Ensure your KV namespace (e.g., `USER_SESSIONS`) is correctly bound in your `wrangler.toml` file.
### 6. Set Up API Routes
Create API routes to handle authentication requests. Better Auth provides a handler that can be used for various HTTP methods.
```typescript
// Example: src/app/api/auth/[...all]/route.ts
// Adjust the path based on your project structure (e.g., Next.js App Router)

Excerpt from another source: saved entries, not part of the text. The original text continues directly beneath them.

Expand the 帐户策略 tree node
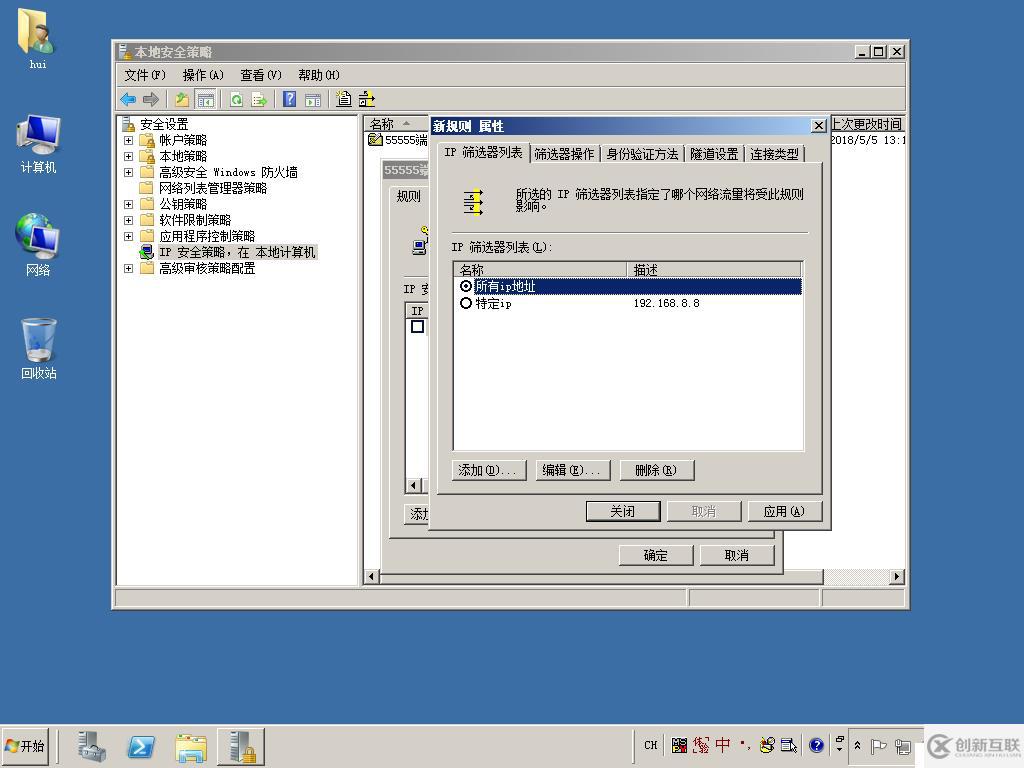 (x=128, y=140)
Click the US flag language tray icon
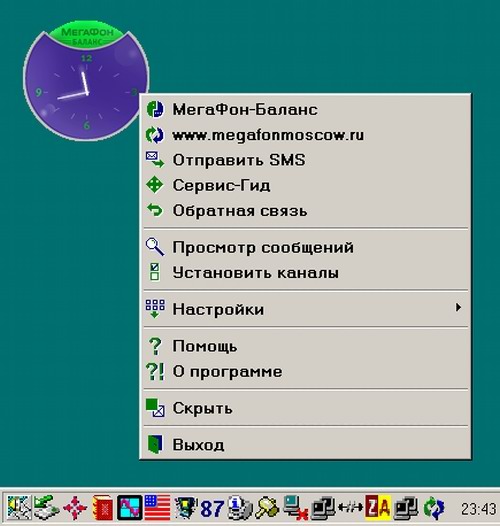500x526 pixels. point(158,508)
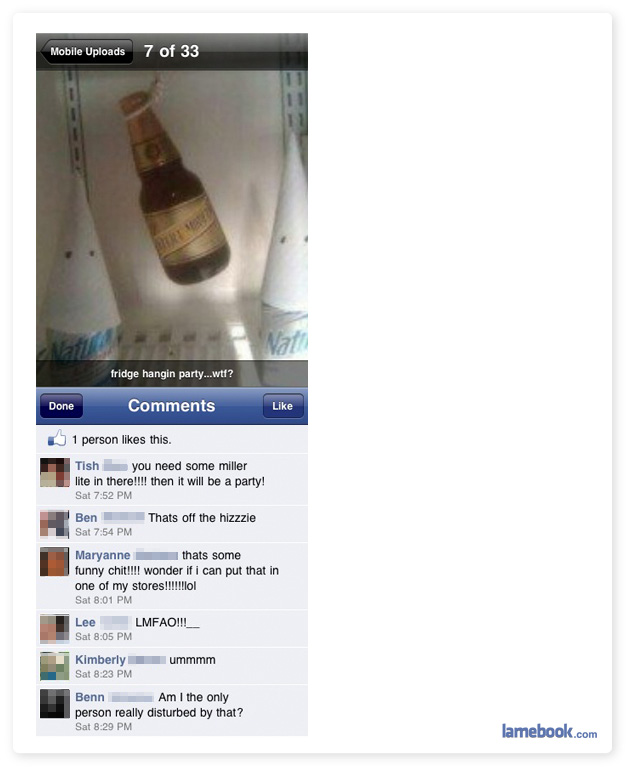Image resolution: width=630 pixels, height=771 pixels.
Task: Click Lee's name link
Action: tap(85, 622)
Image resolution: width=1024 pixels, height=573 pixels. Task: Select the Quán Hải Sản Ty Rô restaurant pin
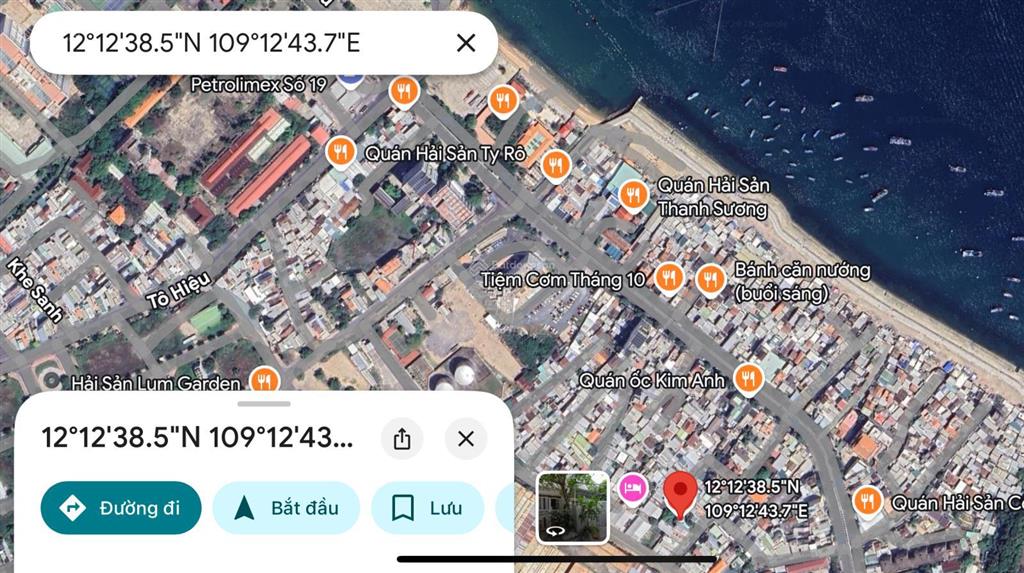point(341,153)
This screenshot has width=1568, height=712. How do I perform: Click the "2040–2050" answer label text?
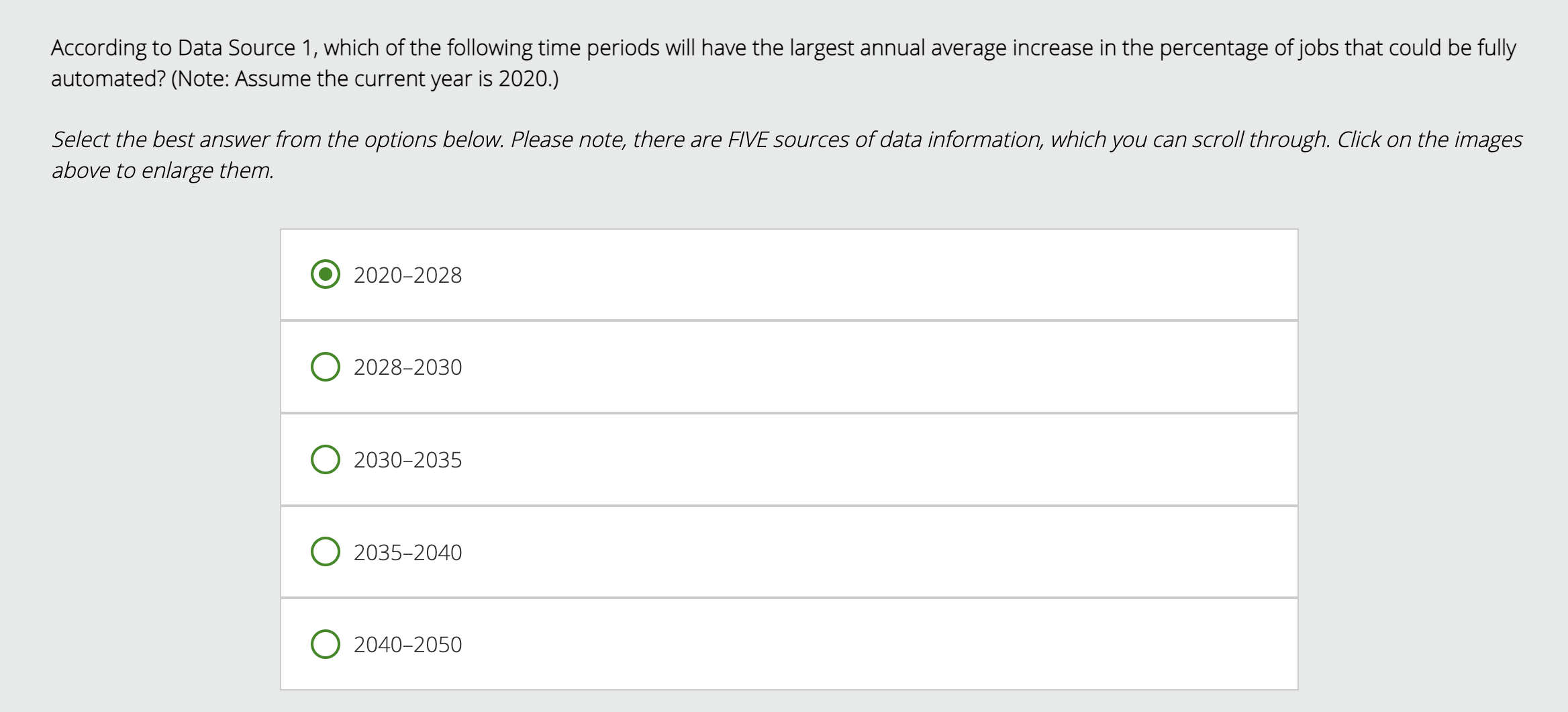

import { initAuth } from "@/auth"; // Adjust path to your auth/index.ts
export async function POST(req: Request) {
const auth = await initAuth();
return auth.handler(req);
}
export async function GET(req: Request) {
const auth = await initAuth();
return auth.handler(req);
}
// You can also add handlers for PUT, DELETE, PATCH if needed by your auth flows
```
### 7. Initialize the Client
Set up the Better Auth client, including the Cloudflare plugin, to interact with authentication features on the front-end.
```typescript
// Example: src/lib/authClient.ts or similar client-side setup file
import { createAuthClient } from "better-auth/client";
import { cloudflareClient } from "better-auth-cloudflare/client";
const authClient = createAuthClient({
plugins: [cloudflareClient()], // includes geolocation and R2 file features (if configured)
});
export default authClient;
```
## Usage Examples
### Accessing Geolocation Data
This library enables access to Cloudflare's geolocation data both on the client and server-side.
**Client-side API:**
Use the `authClient` to fetch geolocation information.
```typescript
import authClient from "@/lib/authClient"; // Adjust path to your client setup
const displayLocationInfo = async () => {
try {
const result = await authClient.cloudflare.geolocation();
if (result.error) {
console.error("Error fetching geolocation:", result.error);
} else if (result.data && !("error" in result.data)) {
console.log("📍 Geolocation data:", {
timezone: result.data.timezone,
city: result.data.city,
country: result.data.country,
region: result.data.region,
regionCode: result.data.regionCode,
colo: result.data.colo,
latitude: result.data.latitude,
longitude: result.data.longitude,
});
}
} catch (err) {
console.error("Failed to get geolocation data:", err);
}
};
displayLocationInfo();
```
### R2 File Storage
If you've configured R2 in your server setup, you can upload and manage files:
```typescript
import authClient from "@/lib/authClient";
// Upload a file with metadata
const uploadFile = async (file: File) => {
const result = await authClient.uploadFile(file, {
category: "documents",
isPublic: false,
description: "Important document",
});
if (result.error) {
console.error("Upload failed:", result.error.message || "Failed to upload file. Please try again.");
} else {
console.log("File uploaded:", result.data);
}
};
// List user's files
const listFiles = async () => {
const result = await authClient.files.list();
if (result.data) {
console.log("User files:", result.data);
}
};
// Download a file
const downloadFile = async (fileId: string, filename: string) => {
const result = await authClient.files.download({ fileId });
if (result.error) {
console.error("Download failed:", result.error);
return;
}
// Extract blob and create download
const response = result.data;
const blob = response instanceof Response ? await response.blob() : response;
const url = window.URL.createObjectURL(blob);
const a = document.createElement("a");
a.href = url;
a.download = filename;
a.click();
window.URL.revokeObjectURL(url);
};
```
For complete R2 file storage documentation, see the [R2 File Storage Guide](./docs/r2.md).
## License
[MIT](./LICENSE)
## Contributing
Contributions are welcome! Whether it's bug fixes, feature additions, or documentation improvements, we appreciate your help in making this project better. For major changes or new features, please open an issue first to discuss what you would like to change.